Thursday, April 18, 2024

Trump’s Tax Plan: A Proposal Reagan Would Approve?

Donald Trump (photo credit: Gage Skidmore)
Donald Trump (photo credit: Gage Skidmore)

Donald Trump’s plan for tax reform is the most populist so far seen among the presidential candidates. It is also the most faithful to supply-side principles.

Why? Populism in its root meaning is optimism about the ability of people to make decisions affecting themselves. Its opposite, elitism, is optimism about the ability of elites to make those decisions for them.

Unlike most recent Republican plans, Trump avoids single year expensing for corporate investment in new physical capital (machines and buildings). Though rarely highlighted by its advocates, it is so expensive it preempts the ability to cut personal rates very much, without huge projected deficits.

Instead of single year expensing, Trump’s plan cuts business taxes to 15 percent and personal rates to zero, 10, 20, and 25 percent. Among other things, leaving business depreciation the way it is allows Trump to zero out income taxes for a single person earning under $25,000 and a couple under $50,000. This is, to say the least, an attractive prospect for tens of millions of non-rich Americans.

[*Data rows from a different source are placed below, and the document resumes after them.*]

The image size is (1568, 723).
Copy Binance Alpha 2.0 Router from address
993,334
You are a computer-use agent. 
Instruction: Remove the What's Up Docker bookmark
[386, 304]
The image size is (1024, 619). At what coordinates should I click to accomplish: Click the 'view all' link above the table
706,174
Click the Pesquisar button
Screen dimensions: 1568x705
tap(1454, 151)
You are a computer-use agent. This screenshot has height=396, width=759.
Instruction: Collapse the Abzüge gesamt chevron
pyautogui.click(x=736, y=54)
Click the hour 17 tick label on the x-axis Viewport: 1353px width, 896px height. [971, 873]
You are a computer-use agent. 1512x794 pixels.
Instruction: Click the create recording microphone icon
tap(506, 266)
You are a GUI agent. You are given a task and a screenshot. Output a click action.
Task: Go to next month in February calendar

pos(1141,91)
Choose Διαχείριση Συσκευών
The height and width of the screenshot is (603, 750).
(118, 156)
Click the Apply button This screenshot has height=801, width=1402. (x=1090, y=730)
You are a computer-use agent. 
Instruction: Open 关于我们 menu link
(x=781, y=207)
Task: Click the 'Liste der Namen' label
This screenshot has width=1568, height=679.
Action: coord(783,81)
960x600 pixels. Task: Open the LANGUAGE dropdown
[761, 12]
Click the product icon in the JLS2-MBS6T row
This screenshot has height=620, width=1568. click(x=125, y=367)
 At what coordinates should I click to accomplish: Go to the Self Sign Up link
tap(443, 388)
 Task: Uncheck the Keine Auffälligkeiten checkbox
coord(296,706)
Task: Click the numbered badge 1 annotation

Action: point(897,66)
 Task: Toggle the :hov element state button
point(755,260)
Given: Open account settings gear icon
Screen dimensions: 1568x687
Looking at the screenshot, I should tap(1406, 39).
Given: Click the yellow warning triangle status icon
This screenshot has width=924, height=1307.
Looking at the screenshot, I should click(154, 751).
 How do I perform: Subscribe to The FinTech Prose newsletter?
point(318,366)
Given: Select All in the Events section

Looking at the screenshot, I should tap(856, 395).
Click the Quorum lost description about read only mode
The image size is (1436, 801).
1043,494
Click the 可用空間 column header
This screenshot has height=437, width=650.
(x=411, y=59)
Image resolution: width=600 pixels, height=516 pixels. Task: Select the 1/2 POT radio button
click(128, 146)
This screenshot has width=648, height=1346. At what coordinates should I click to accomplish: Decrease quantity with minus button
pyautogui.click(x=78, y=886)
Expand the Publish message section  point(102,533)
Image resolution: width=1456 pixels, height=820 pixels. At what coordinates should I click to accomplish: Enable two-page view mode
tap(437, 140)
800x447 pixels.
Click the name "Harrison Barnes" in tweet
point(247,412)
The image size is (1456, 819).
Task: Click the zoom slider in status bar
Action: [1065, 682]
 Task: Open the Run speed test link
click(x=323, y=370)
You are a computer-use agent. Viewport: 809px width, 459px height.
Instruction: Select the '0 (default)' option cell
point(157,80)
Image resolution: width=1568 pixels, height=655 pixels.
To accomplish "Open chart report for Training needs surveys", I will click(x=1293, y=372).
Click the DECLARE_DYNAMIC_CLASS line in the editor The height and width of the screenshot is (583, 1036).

But populism is not just about popularity. Cutting taxes for individuals and families is a vote of confidence in the ability of ordinary people to make use of their income, rather than sending it on a round trip to government and other elites to decide what they need. It is far more like Ronald Reagan’s tax revolution, which focused on personal tax rate cuts rather than corporate incentives.

Reagan’s tax rate reductions, which saw the top rate on personal income drop from 70 to 28 percent between 1981 and 1988, were successful in both economic and political terms because they trusted the people to make good decisions. Reagan made some tax changes favorable to businesses, but economically speaking they were minor and politically speaking they are unremembered.

Supply-side tax policy, which at its best is a subdivision of populism, imposes the lowest possible tax rates on the widest possible definition of income. The plan offered on September 28 by Donald Trump, while not perfect, comes the closest in many years to meeting that definition.

Jeff Bell is the Policy Director of American Principles in Action.